Given request. Arrange the lines from the line with "How do I perform: Select" to the line with "pos(438,234)" as a numbered list, skipping blank lines. Leave the pictures out of your answer.

Provided data.

-.-.-

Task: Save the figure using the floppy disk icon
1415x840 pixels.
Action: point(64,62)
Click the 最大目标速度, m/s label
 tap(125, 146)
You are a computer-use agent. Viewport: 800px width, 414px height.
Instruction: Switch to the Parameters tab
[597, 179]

-.-.-

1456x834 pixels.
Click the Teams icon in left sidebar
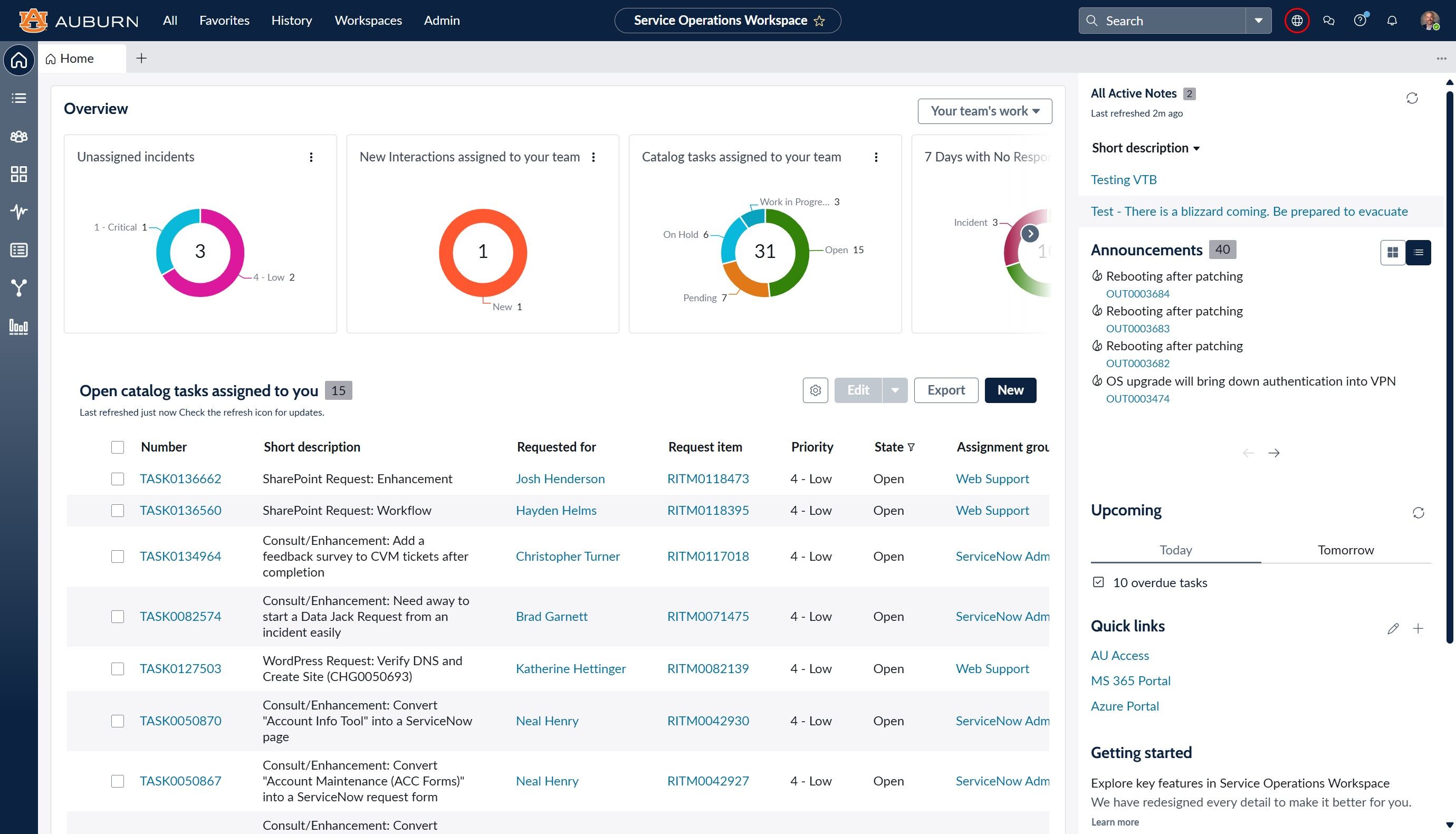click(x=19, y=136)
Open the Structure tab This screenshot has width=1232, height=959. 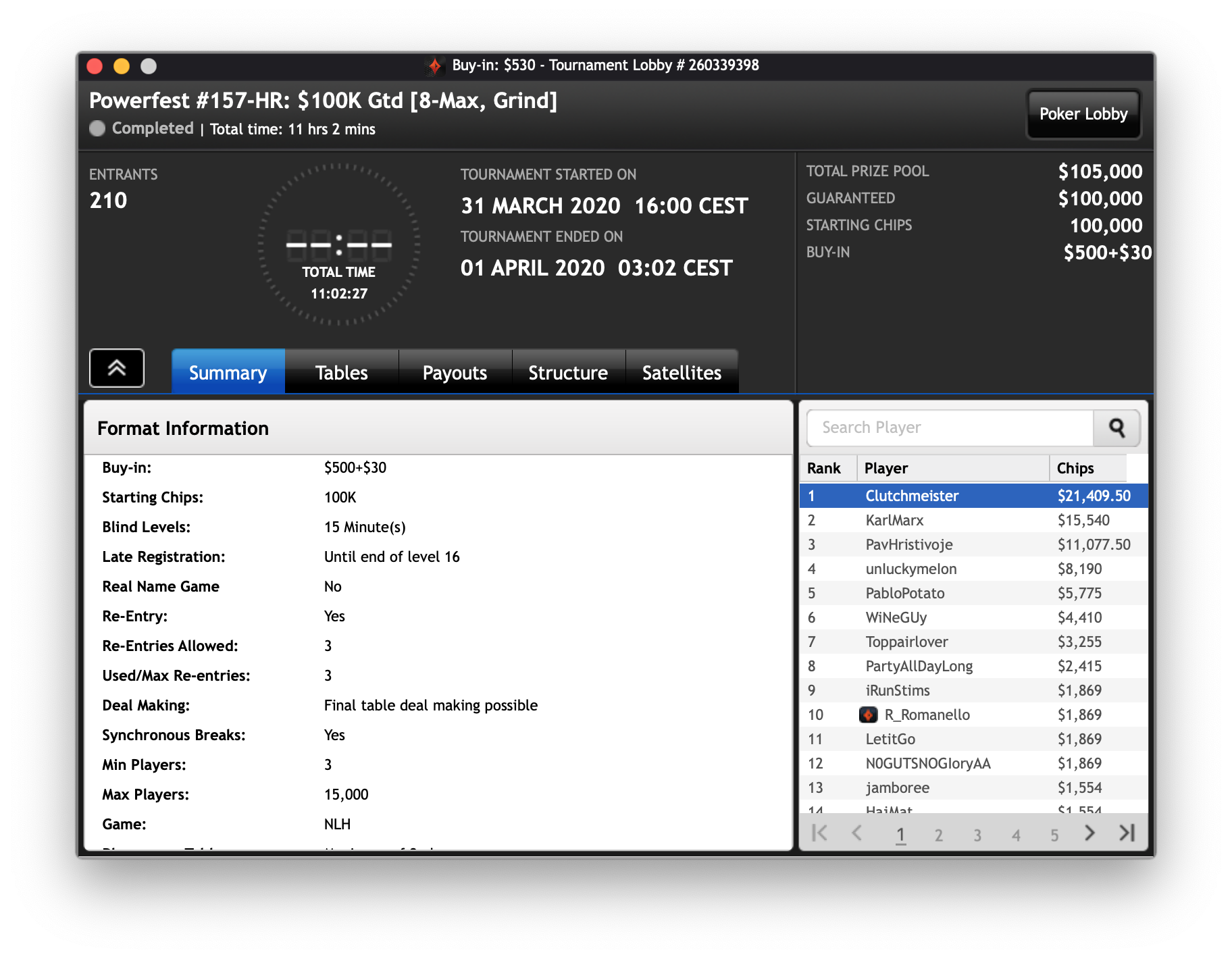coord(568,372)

-.-.-

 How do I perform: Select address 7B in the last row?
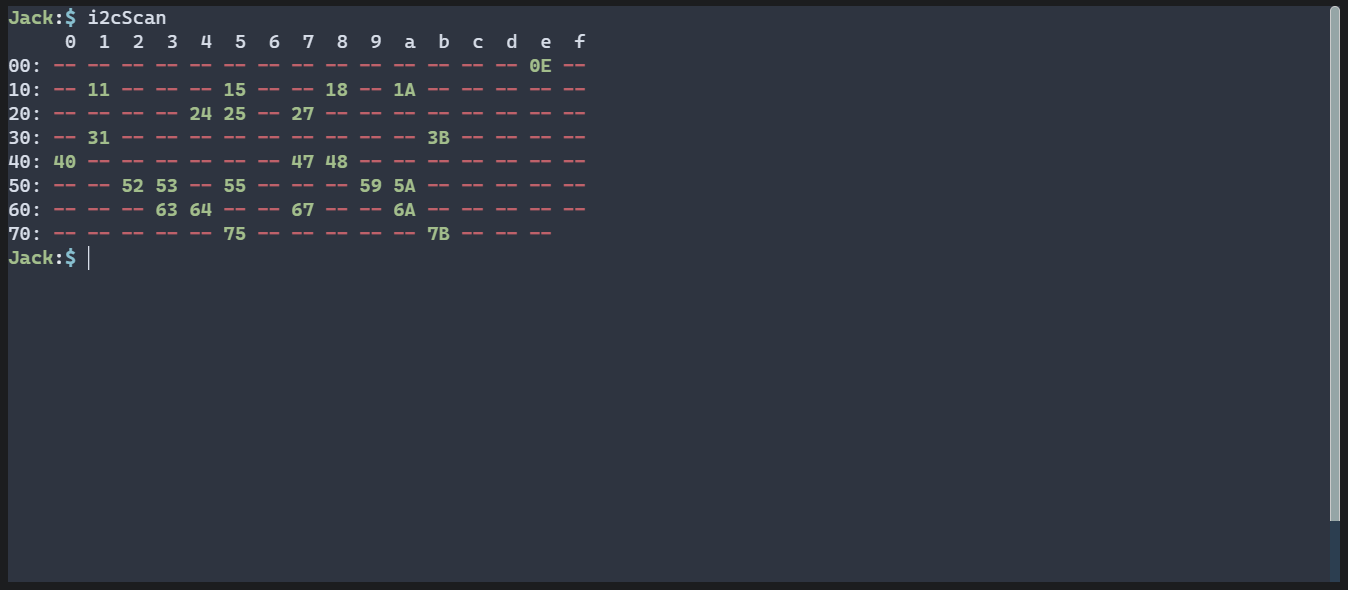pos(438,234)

-.-.-

Completed task.
1.  How do I perform: Select address 7B in the last row?
2. pos(438,234)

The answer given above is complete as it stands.